Expression of human α2-adrenergic receptors in adipose tissue of β3-adrenergic receptor-deficient mice promotes diet-induced obesity

Catecholamines play an important role in controlling white adipose tissue function and development. beta- and alpha2-adrenergic receptors (ARs) couple positively and negatively, respectively, to adenylyl cyclase and are coexpressed in human adipocytes. Previous studies have demonstrated increased adipocyte alpha2/beta -AR balance in obesity, and it has been proposed that increased alpha2-ARs in adipose tissue with or without decreased beta -ARs may contribute mechanistically to the development of increased fat mass. To critically test this hypothesis, adipocyte alpha2/beta -AR balance was genetically manipulated in mice. Human alpha 2A-ARs were transgenically expressed in the adipose tissue of mice that were either homozygous (-/-) or heterozygous (+/-) for a disrupted beta3-AR allele. Mice expressing alpha2-ARs in fat, in the absence of beta3-ARs (beta3-AR (-/-) background), developed high fat diet-induced obesity.

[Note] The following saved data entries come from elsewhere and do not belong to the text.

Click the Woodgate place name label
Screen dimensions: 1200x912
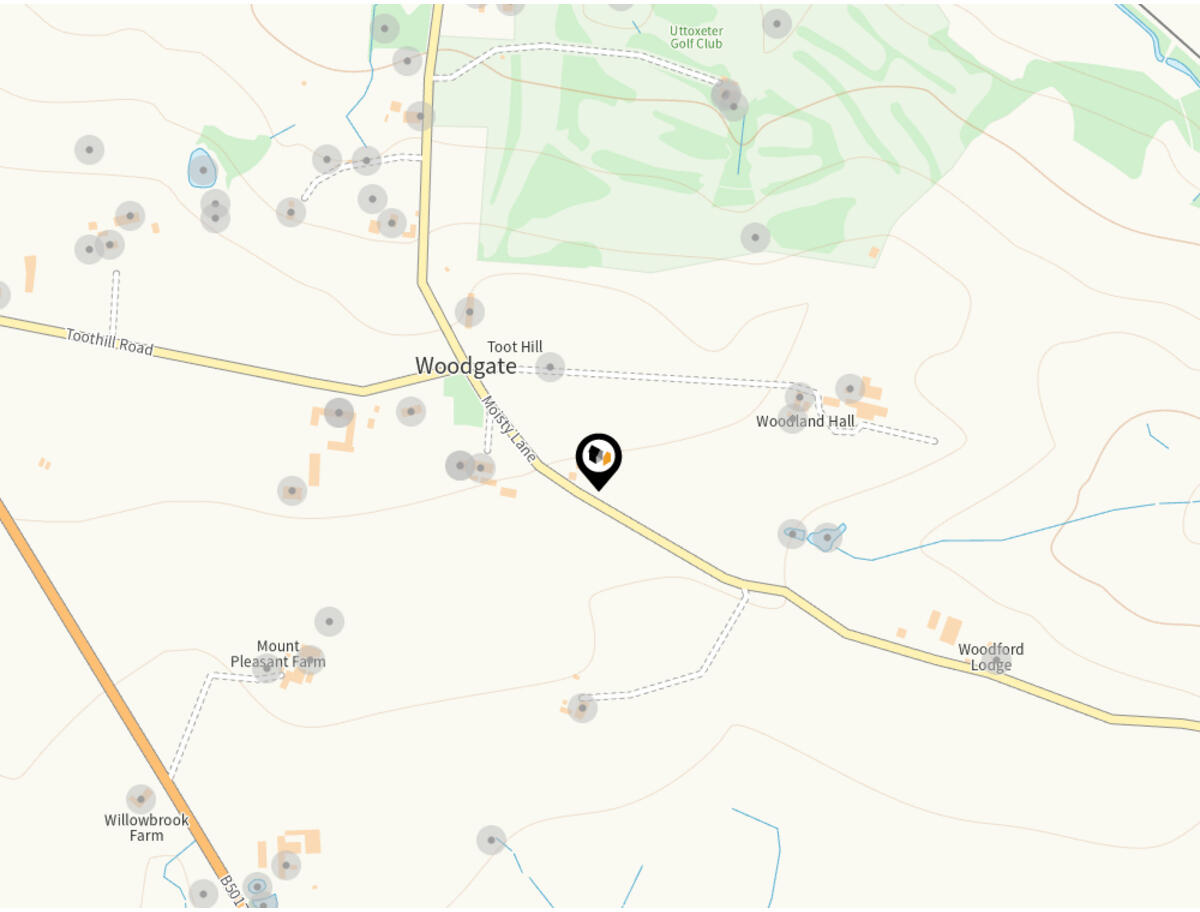[466, 366]
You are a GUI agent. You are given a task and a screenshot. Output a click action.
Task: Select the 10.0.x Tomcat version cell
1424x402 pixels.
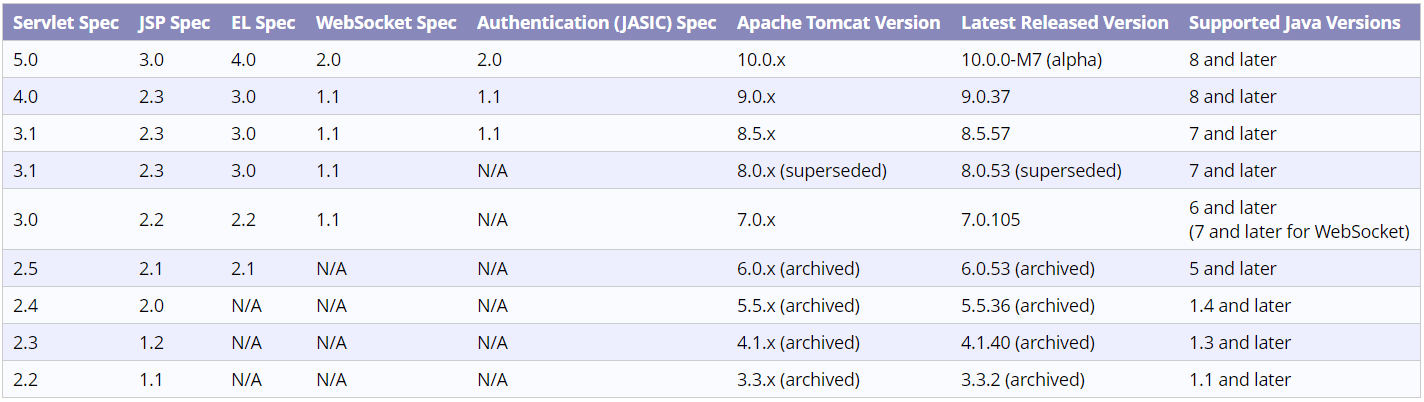click(x=761, y=60)
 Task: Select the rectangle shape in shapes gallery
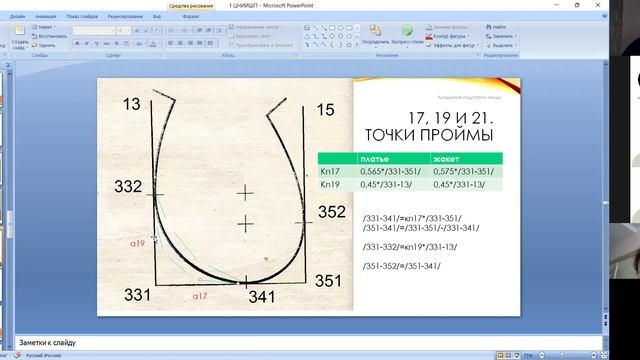pos(332,28)
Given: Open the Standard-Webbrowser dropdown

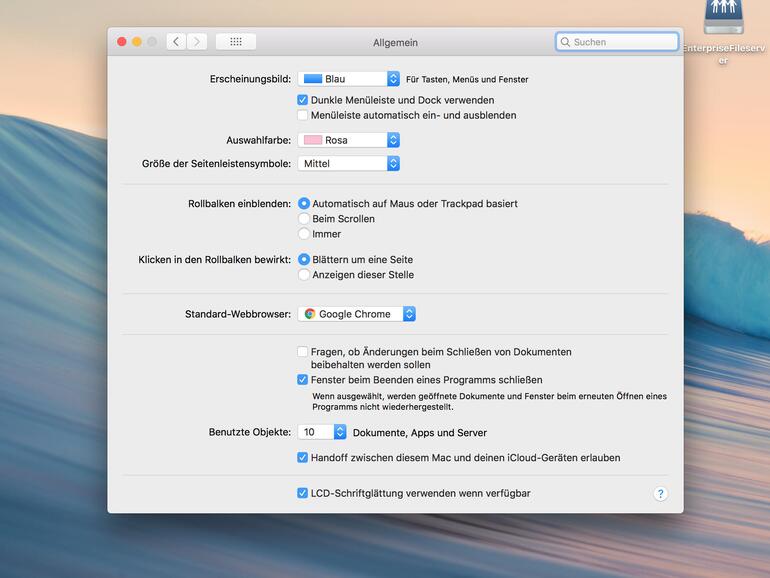Looking at the screenshot, I should point(356,314).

Strikingly, this effect was due entirely to adipocyte hyperplasia and required the presence of alpha2-ARs, the absence of beta3-ARs, and a high fat diet. Of note, obese alpha2-transgenic, beta3 (-/-) mice failed to develop insulin resistance, which may reflect the fact that expanded fat mass was due to adipocyte hyperplasia and not adipocyte hypertrophy. In summary, we have demonstrated that increased alpha2/beta -AR balance in adipocytes promotes obesity by stimulating adipocyte hyperplasia. This study also demonstrates one way in which two genes (alpha2 and beta3-AR) and diet interact to influence fat mass.